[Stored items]

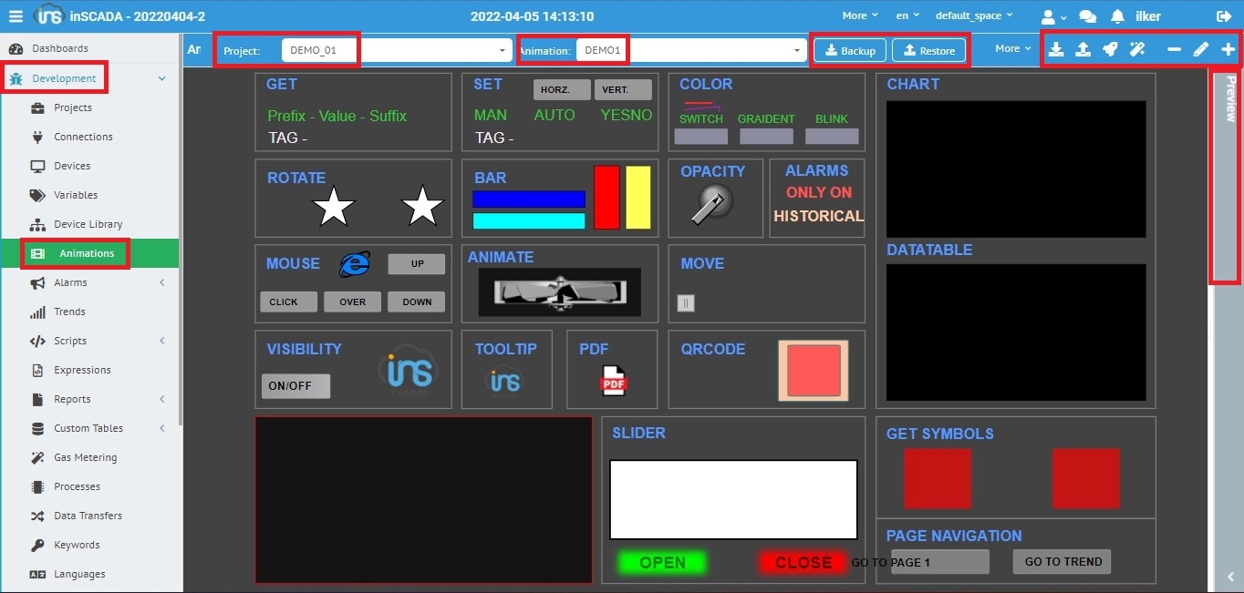Click the logout icon beside ilker
The height and width of the screenshot is (593, 1244).
[x=1223, y=16]
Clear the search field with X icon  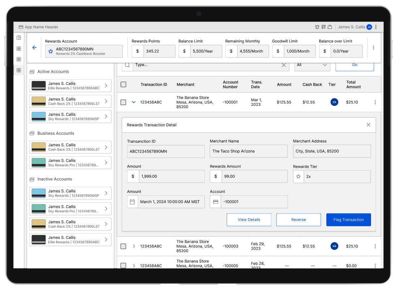click(x=284, y=65)
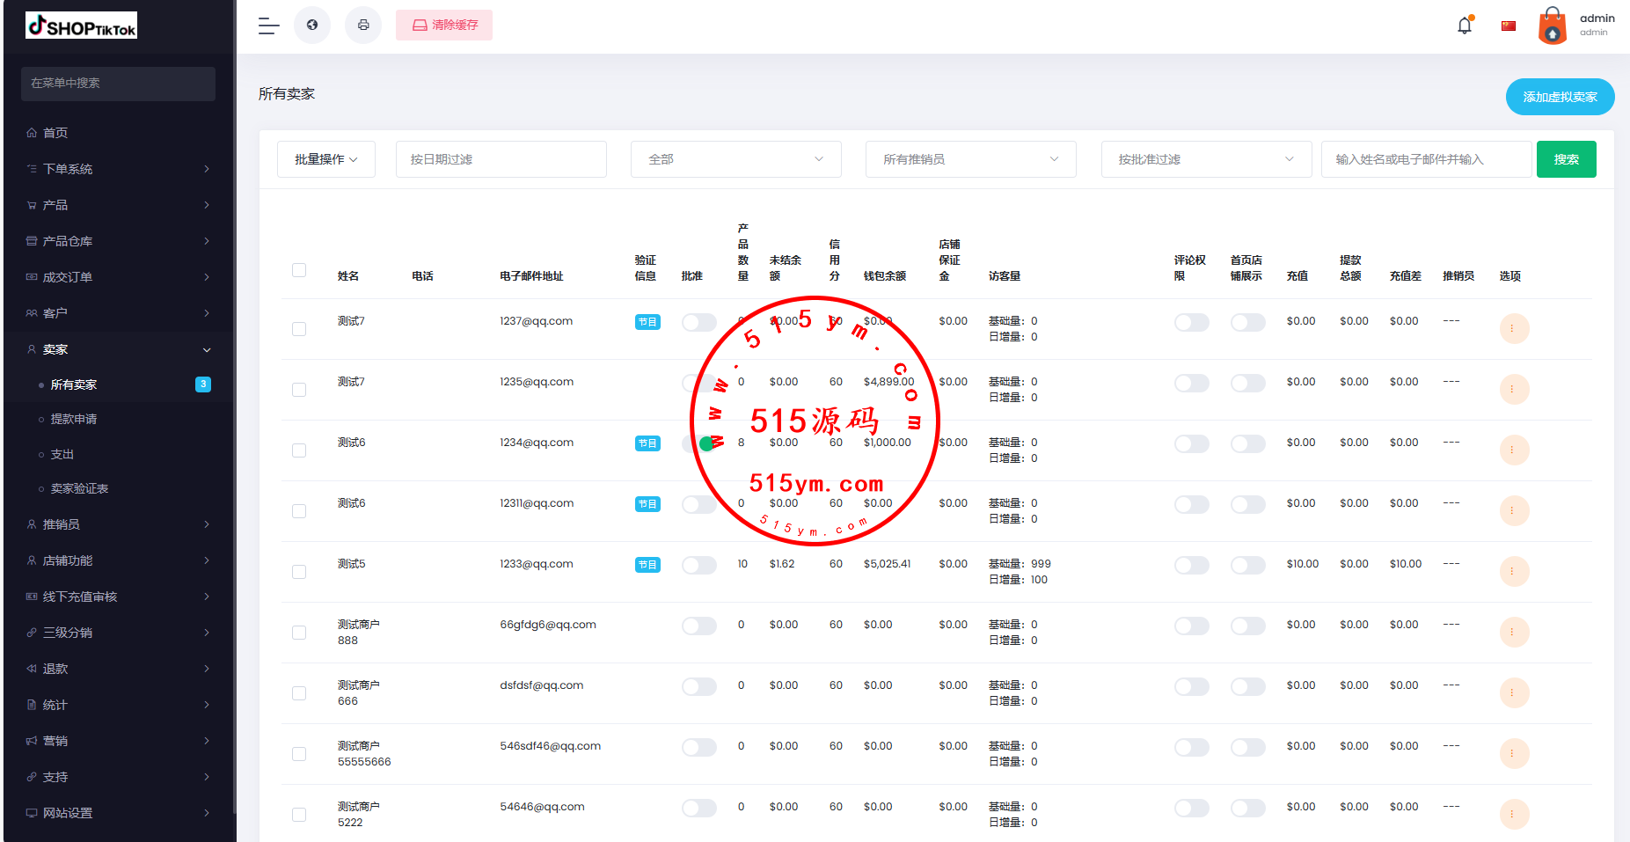
Task: Open options menu for 1237@qq.com row
Action: [1514, 329]
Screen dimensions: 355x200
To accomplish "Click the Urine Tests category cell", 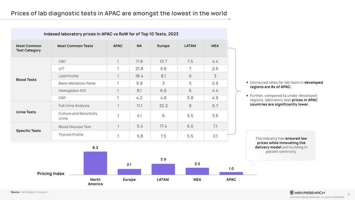I will 26,112.
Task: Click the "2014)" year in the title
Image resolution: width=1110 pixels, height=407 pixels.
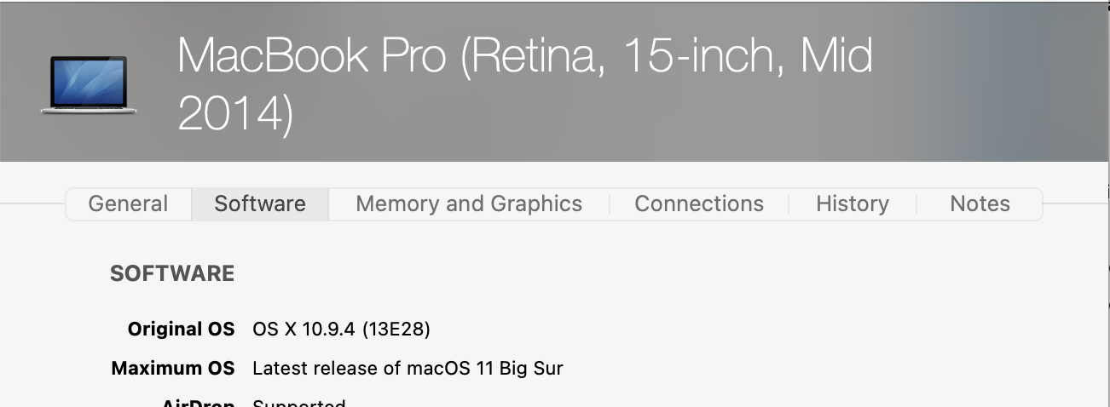Action: pos(235,112)
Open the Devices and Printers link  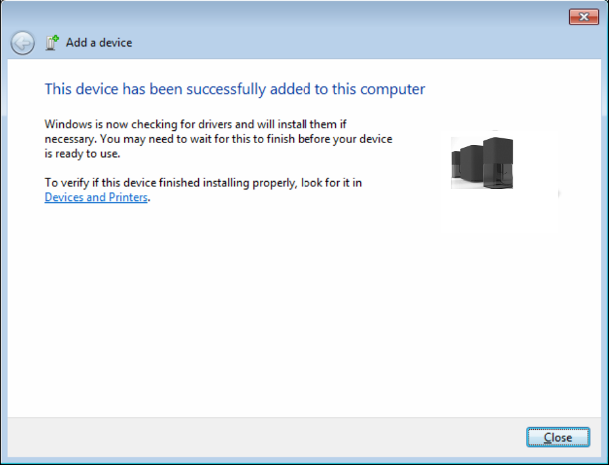(x=96, y=198)
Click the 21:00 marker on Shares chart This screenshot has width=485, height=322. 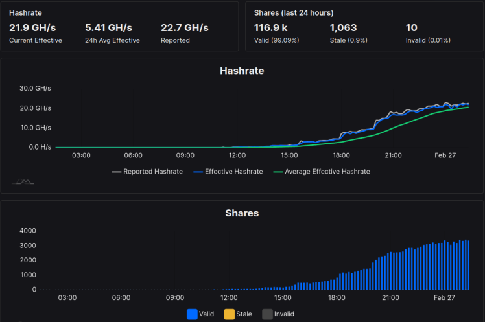coord(390,298)
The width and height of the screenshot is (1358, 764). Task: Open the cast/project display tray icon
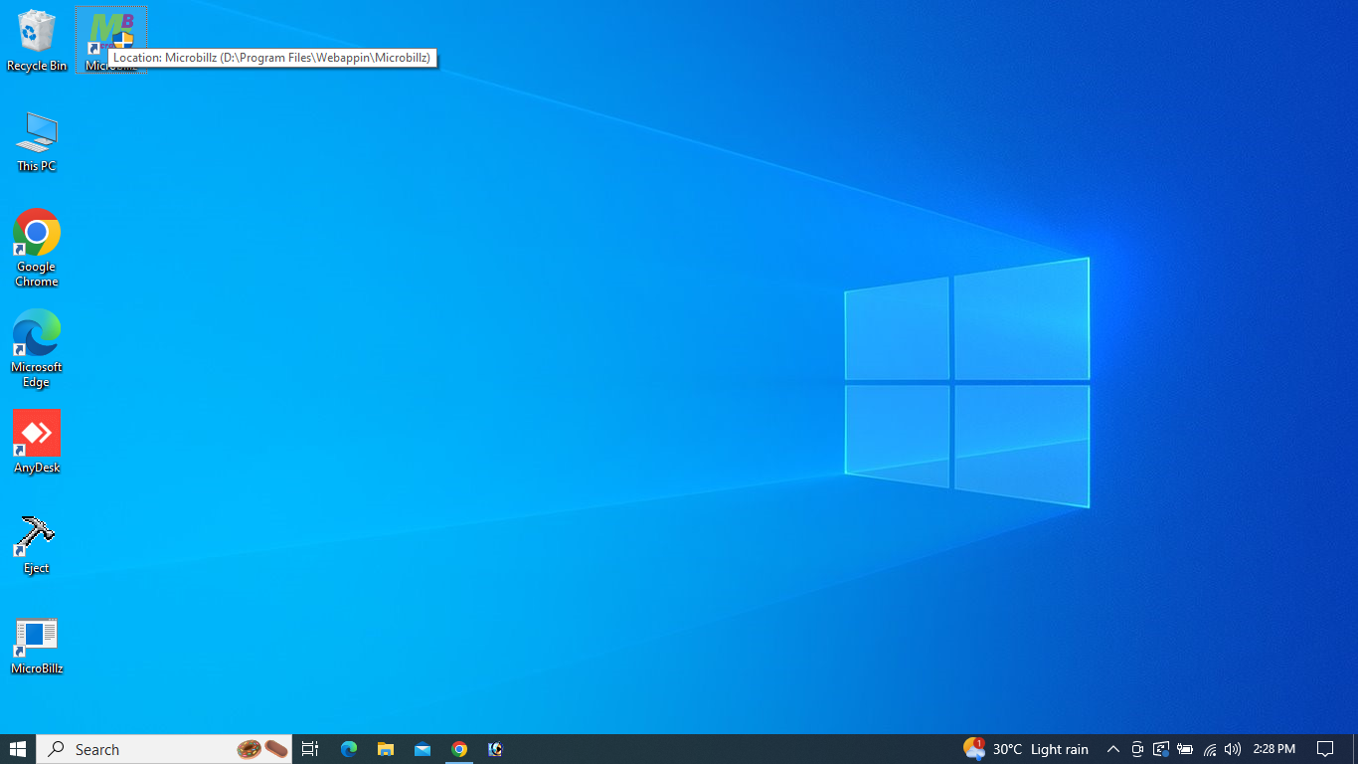[x=1160, y=749]
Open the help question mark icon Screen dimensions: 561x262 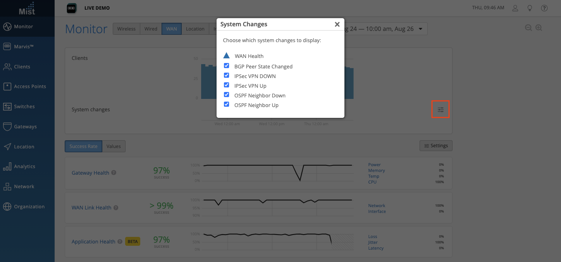click(x=544, y=8)
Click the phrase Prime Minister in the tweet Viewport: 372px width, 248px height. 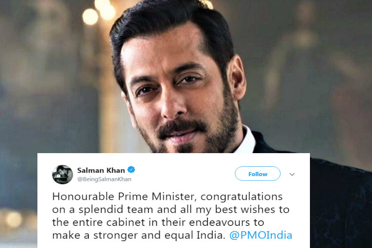pyautogui.click(x=158, y=197)
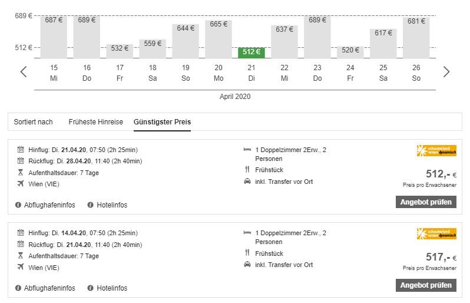Select the Günstigster Preis tab
Viewport: 470px width, 303px height.
point(162,122)
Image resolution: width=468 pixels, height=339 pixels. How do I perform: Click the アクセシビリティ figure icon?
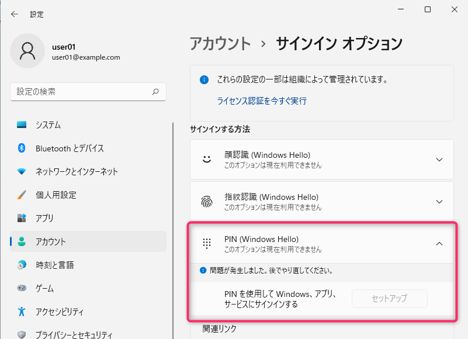(x=22, y=312)
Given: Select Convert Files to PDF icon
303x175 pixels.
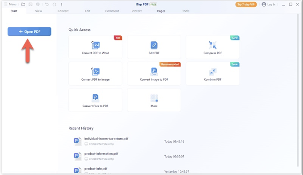Looking at the screenshot, I should pos(96,98).
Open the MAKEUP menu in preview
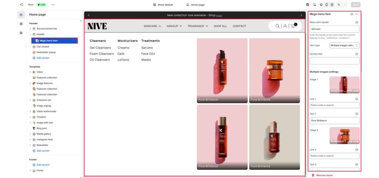 pyautogui.click(x=174, y=26)

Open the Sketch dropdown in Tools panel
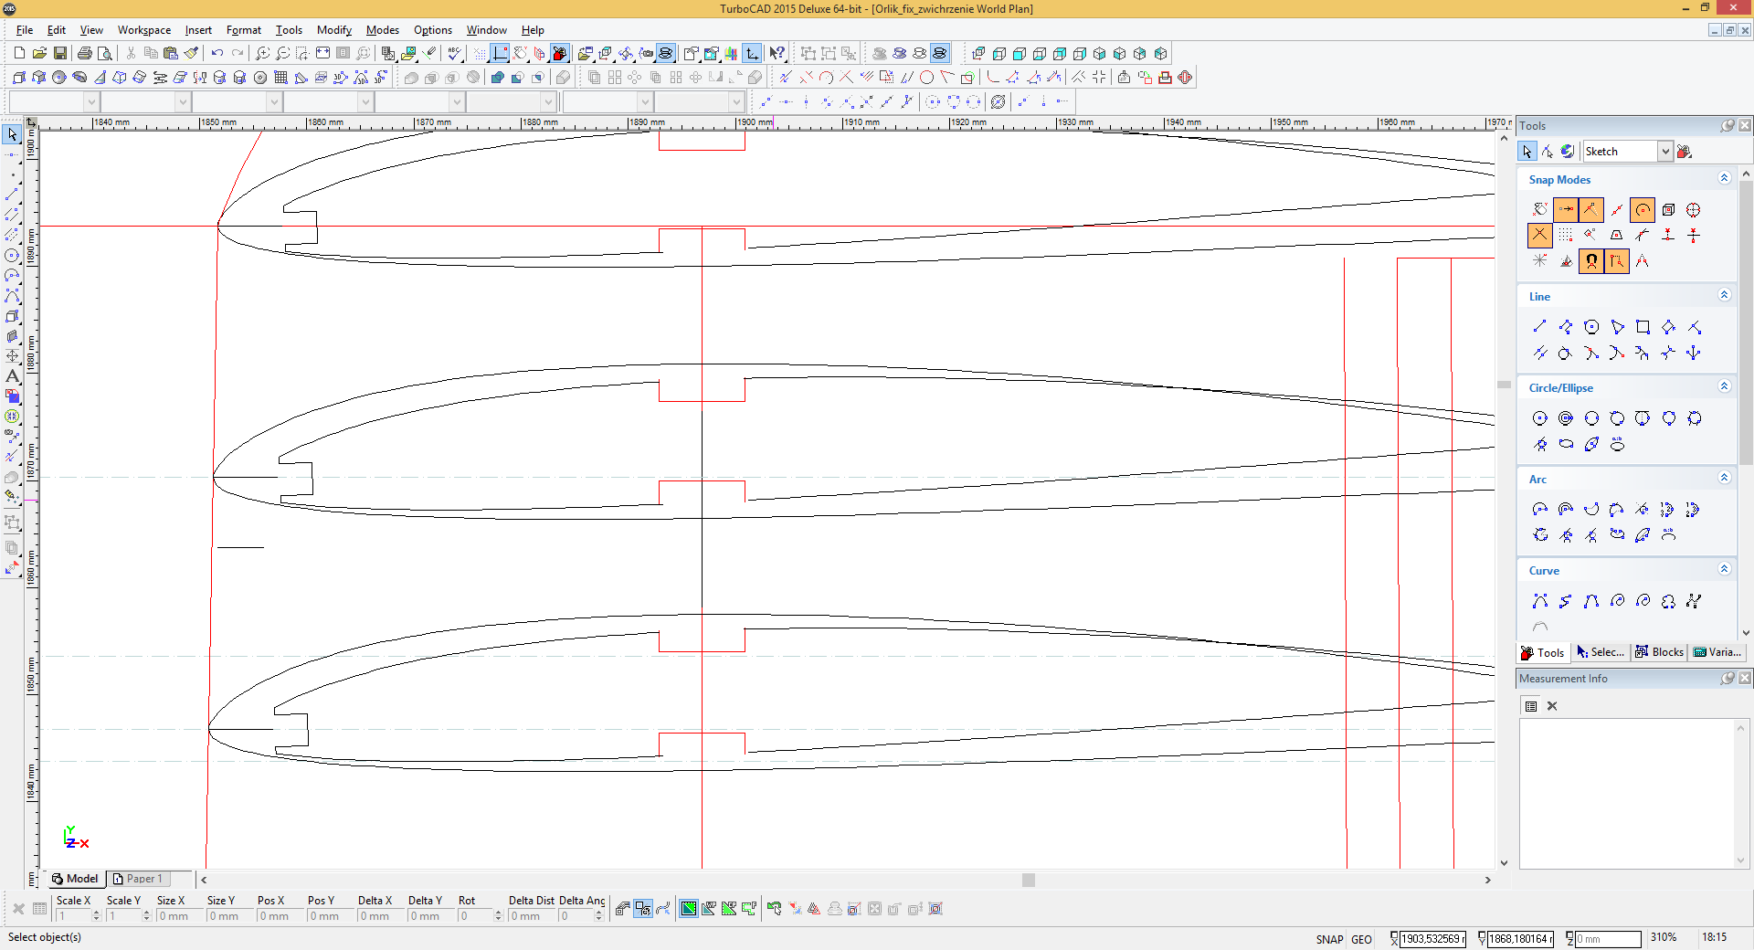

▶ _DESCRIPTION OF THE TASK_
Your answer must be exactly the lines from the one with "303x175 pixels." through the last line of the entries, both included, with no pictures; please add nothing else.

▶ _TASK RESPONSE_
303x175 pixels.
Looking at the screenshot, I should pos(96,98).
Open the MAKEUP menu in preview
 pyautogui.click(x=174, y=26)

Open the Sketch dropdown in Tools panel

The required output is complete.